In large curves, over 40 degrees for lumbar curves and over 45 degrees for thoracic curves, surgery may be indicated. Preference is given to minimally invasive scoliosis reconstruction (see Minimally Invasive Approaches) when advisable.
Young Adults
Skeletal maturity was once used as the benchmark for ending the treatment of idiopathic scoliosis. However, it is now recognized that curves over 30 degrees in the lumbar spine and 40 degrees in the thoracic spine have continued potential for progression. This progression can lead to worsening spinal deformity, pain, and accelerated degeneration of the spine around the scoliosis in the young adult.
Conservative treatments such as physical therapy and injections can often help with the pain issues. An opportunity may exist for a minimally invasive surgery addressing the scoliosis, which can correct the scoliosis, prevent further progression, and thus preventing degeneration of the spine below the scoliosis. This can prevent further pain and disability, and thus a larger, salvage surgery or progressive disability later in life.
Research Study: Waiting is not the best policy for kids with spinal curves
When children have spinal curves, physicians move cautiously. But now new research may be saying that waiting is not the best policy for children with spinal curves because they can quickly worsen to the point that more invasive surgery is required to correct the curve.
In the Canadian nationalized health care system, stories about patients having to wait many months for diagnostic studies and non-emergency surgeries are commonplace. These long waits for treatment represent the downside of government health care plans in Canada and the United Kingdom. Interesting researchers from Canada documented that long waits for treatment have shown to adversely affect the care of children in Canada who have scoliosis.
Researchers reported results from two studies about scoliosis treatment in a recent Canadian Medical Association Journal that revealed teens with scoliosis that wait more than three months for scoliosis surgery, risk further complications to their spine. Scoliosis surgery is one of the most common procedures performed in pediatric orthopedics.
The study found that patients waiting extended periods of time for surgery might need more surgery than originally to achieve the same results. Waiting for surgery can allow the spine to develop a worse curvature, which may require more blood loss and risk of damage to nerves (paralysis) when surgery is finally performed.
The study showed that waiting for surgery in patients that were skeletally immature or had larger curvatures of the spine showed the most adverse events for waiting for surgery.

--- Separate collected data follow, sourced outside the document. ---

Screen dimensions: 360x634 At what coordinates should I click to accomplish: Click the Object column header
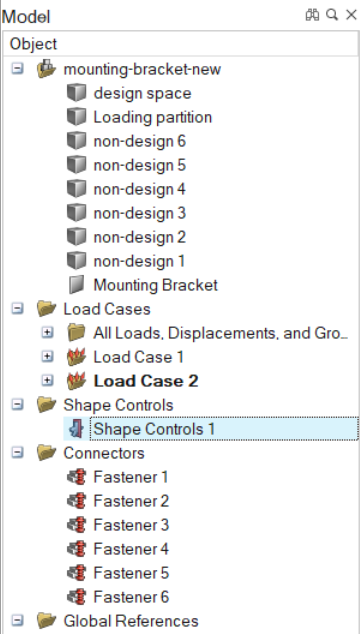point(180,44)
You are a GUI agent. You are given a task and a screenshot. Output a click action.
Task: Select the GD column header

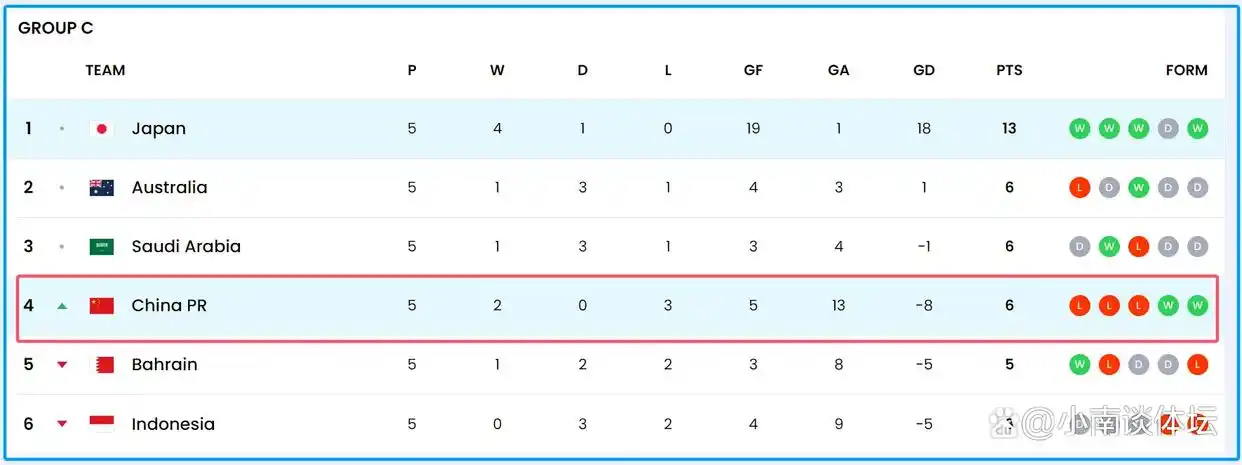[x=924, y=70]
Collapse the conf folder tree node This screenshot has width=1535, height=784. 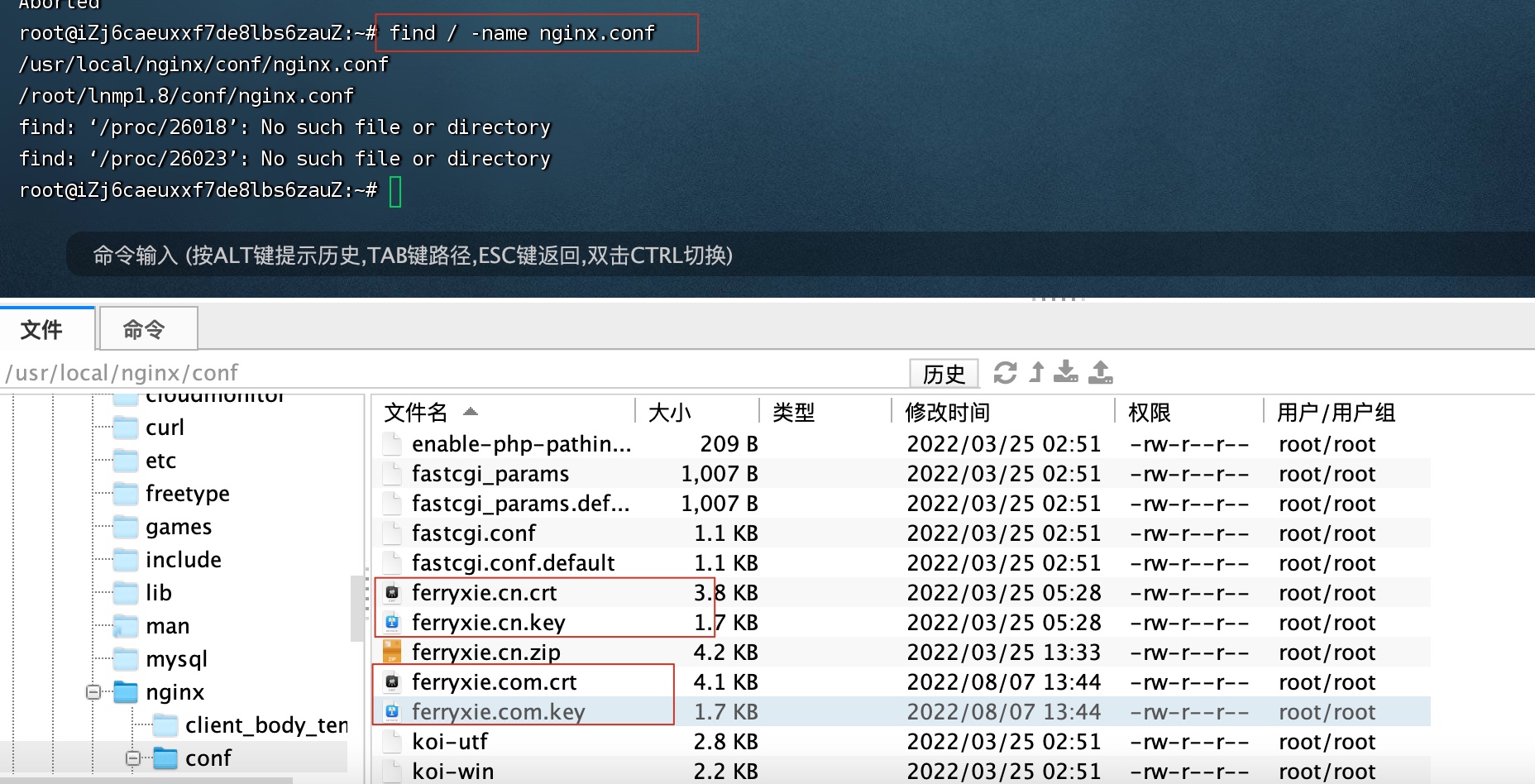[132, 758]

The researchers concluded that the younger the patient (teenage years) and the more they are in a growth spurt, the more risk that a spinal curve can quickly worsen.
The scoliosis research advised scoliosis surgeons to wait no longer than three months before acting, not the recommended waiting time of up to six months. The study showed that waiting longer than 6 months, 10-15% needed additional surgery that did not need at first, compared to 1.6% needed additional surgery who waited less than six months. Patients who waited longer also had longer surgeries and longer hospital stays.
For patients in the United States, this research implies that parents need to move quickly if they suspect their child has a spinal curve, and to be decisive when it comes to treatment, especially if surgery is recommended.